### Passage for review
The FDA: Promoting Quack Nostrums Based on “Incredible Stories” While Rejecting Vaccines Despite Successful RCTs
"Vaccines are radioactive now."
The post The FDA: Promoting Quack Nostrums Based on “Incredible Stories” While Rejecting Vaccines Despite Successful RCTs first appeared on Science-Based Medicine.
**Shares
“In drug development, lack of regulatory clarity and consistency can be more damaging than regulation itself.”
As wise SBM readers already know, Dr. Vinay Prasad unilaterally overruled apolitical FDA experts, personally deciding the agency would not even review Moderna’s mRNA flu vaccine even though Canada, Australia, and the EU, which includes Denmark, agreed to do so. The vaccine, which can be updated more rapidly than traditional flu vaccines, was studied in two phase 3 studies that enrolled over 43,800 participants at a cost of $750 million. It was 27% more effective at preventing symptomatic flu and 49% more effective against hospitalization than Fluarix, the comparator vaccine and ostensible source of controversy.
According to an article about Dr. Prasad’s edict by STAT:
In the “refusal-to-file” letter, Prasad wrote that the FDA does not consider the study in the application to be “adequate and well-controlled” — the standard for FDA approval under the law — because “your control arm does not reflect the best-available standard of care in the United States at the time of the study.” He added: “I note that this determination is consistent with FDA’s advice given to you prior to your study.”
In its press release, Moderna acknowledged that the FDA told the company the agency would prefer it use a different vaccine — one with a higher dose of influenza antigen targeted at older people, for whom the higher dose vaccines are recommended. But the company reproduced language from the FDA showing the agency had prefaced this request with: “while we agree it would be acceptable to use a licensed standard dose influenza vaccine as the comparator in your Phase 3 study.”
Notably, a recent RCT of 332,438 participants found that “a high-dose inactivated influenza vaccine did not result in a significantly lower incidence of hospitalization for influenza or pneumonia than a standard dose among older adults.” Additionally, Moderna ran an immunogenicity trial of people older than 65 comparing their mRNA vaccine against a high-dose egg-based comparator. The mRNA vaccine was safe and resulted in superior inhibition titers.
The STAT article continued:
Stephen Hoge, Moderna’s president, told STAT in an interview that the company decided to compare its vaccine to Fluarix, a licensed vaccine made in chicken eggs by GSK, because that was the licensure path followed by other influenza vaccine-makers. He also pointed out that Moderna wanted to compare its vaccine to a single comparator across the 50-and-up age group, and said that using the high-dose vaccine might have complicated obtaining regulatory clearance in other countries.

### Recorded data
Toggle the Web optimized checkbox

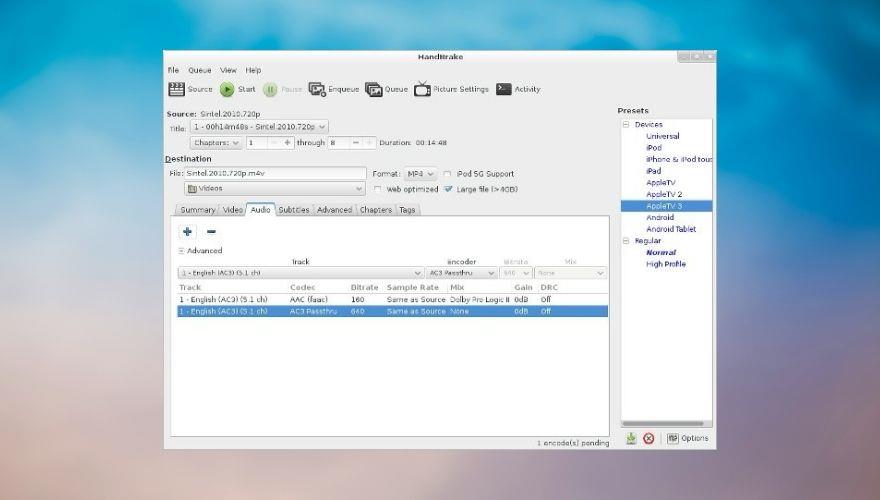pyautogui.click(x=378, y=189)
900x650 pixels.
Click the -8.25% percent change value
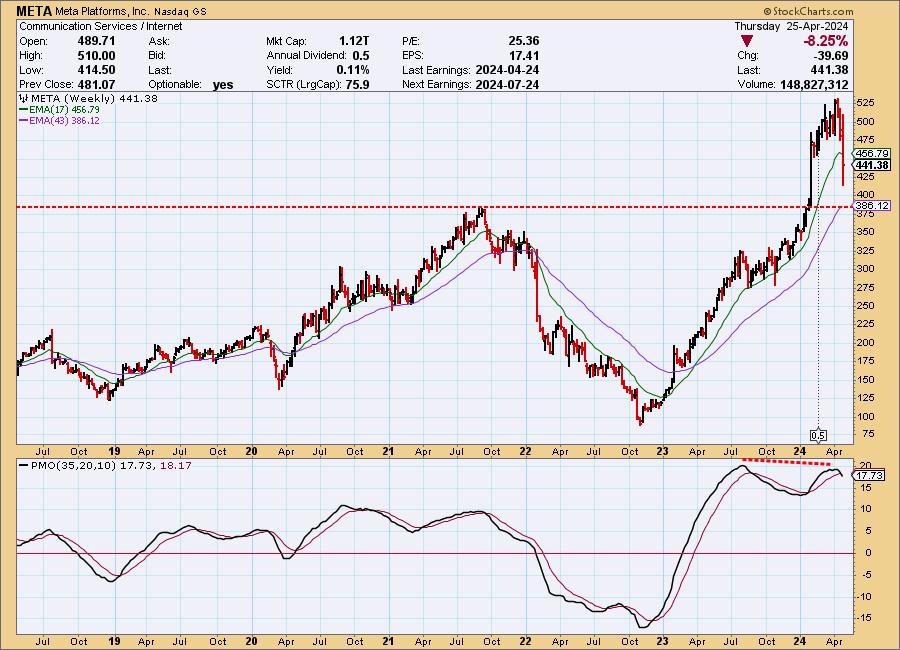coord(824,41)
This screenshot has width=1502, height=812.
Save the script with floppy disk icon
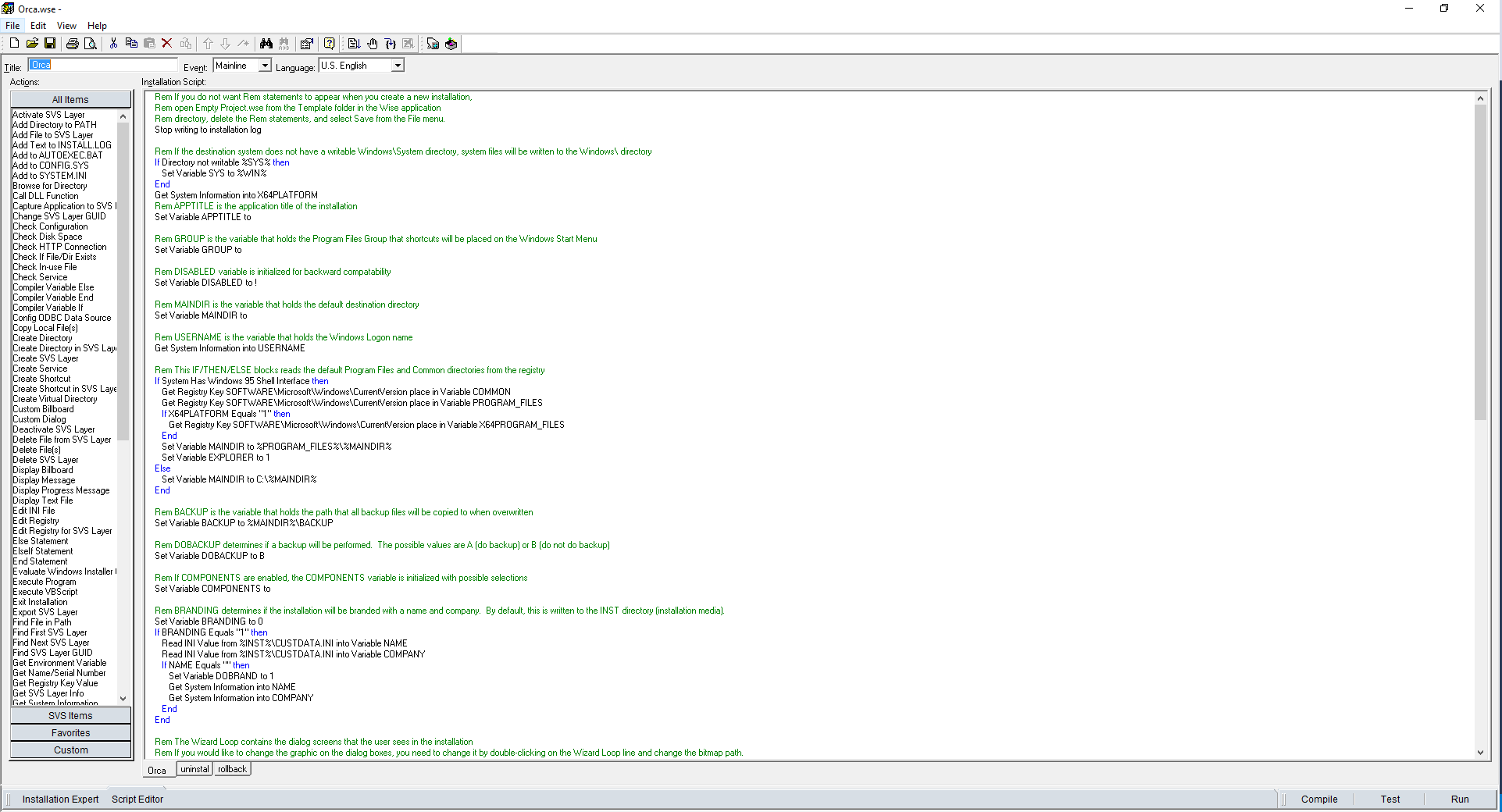point(50,44)
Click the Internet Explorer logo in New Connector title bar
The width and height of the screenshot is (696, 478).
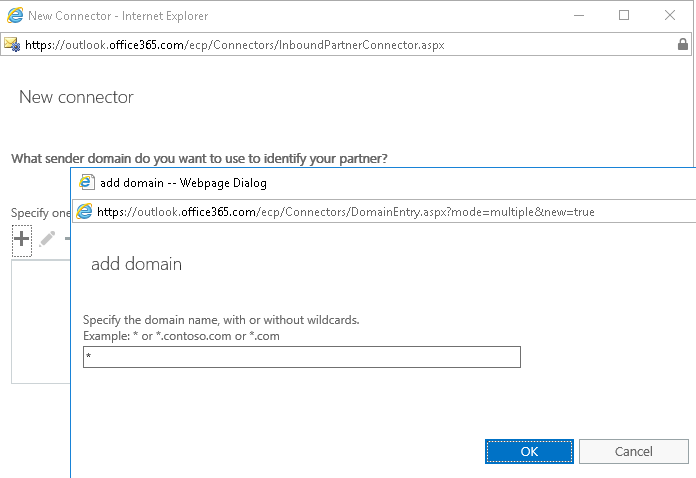pyautogui.click(x=15, y=16)
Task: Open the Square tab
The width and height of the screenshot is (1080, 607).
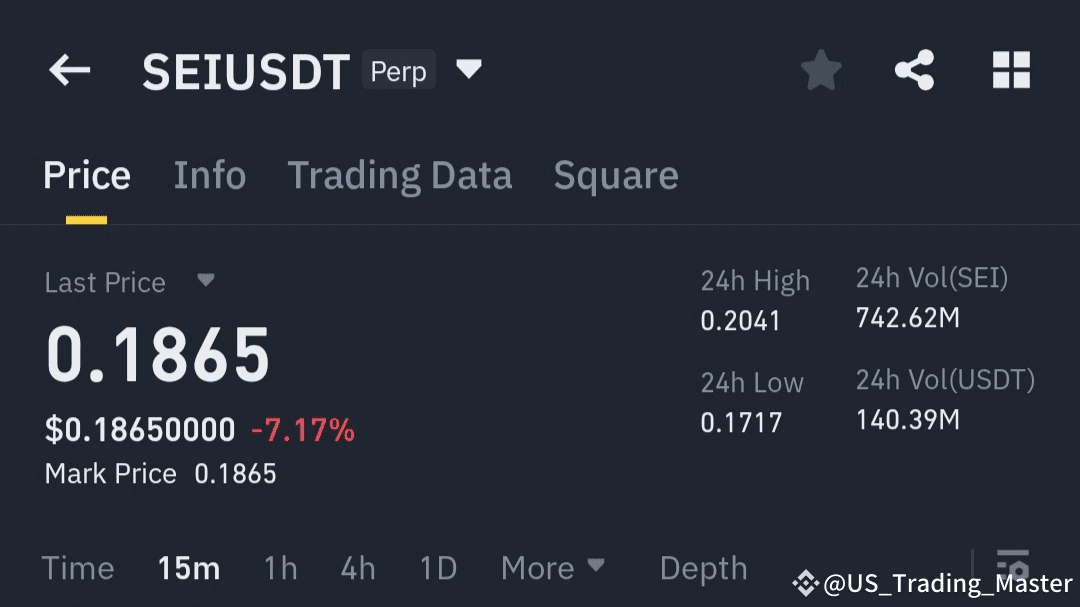Action: (615, 175)
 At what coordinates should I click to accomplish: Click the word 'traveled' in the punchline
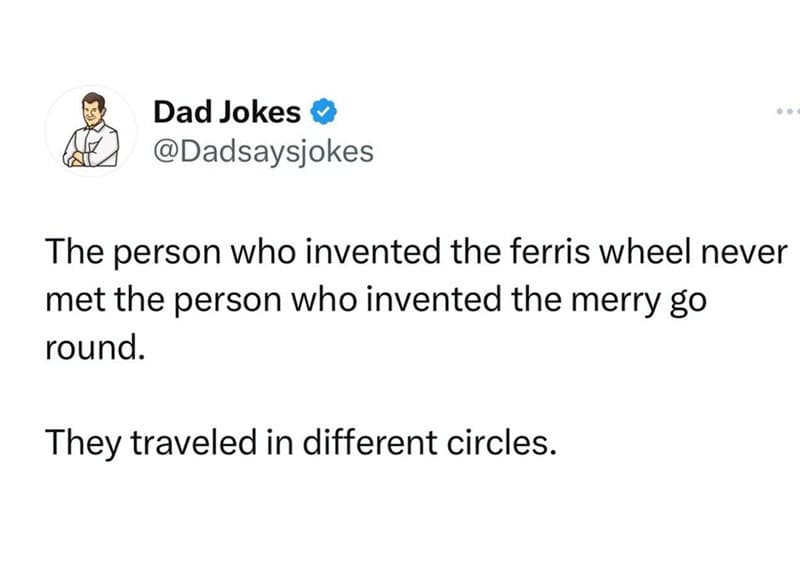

### Exercise instructions
1. Answer these questions from the FDA article:
(a) How many participants did the two phase 3 studies of Moderna's mRNA flu vaccine enroll?
(b) Against hospitalization, how much more effective was the mRNA vaccine than Fluarix?
(c) How many participants were in the recent RCT comparing high-dose and standard-dose influenza vaccines?
2. Reproduce the stretch of the FDA article from "As wise SBM" through "source of controversy.".
The listing comes from a separate source and is unrelated to the FDA article.

### Results of the tasks
1.
(a) Over 43,800
(b) 49% more effective
(c) 332,438

2.
As wise SBM readers already know, Dr. Vinay Prasad unilaterally overruled apolitical FDA experts, personally deciding the agency would not even review Moderna’s mRNA flu vaccine even though Canada, Australia, and the EU, which includes Denmark, agreed to do so. The vaccine, which can be updated more rapidly than traditional flu vaccines, was studied in two phase 3 studies that enrolled over 43,800 participants at a cost of $750 million. It was 27% more effective at preventing symptomatic flu and 49% more effective against hospitalization than Fluarix, the comparator vaccine and ostensible source of controversy.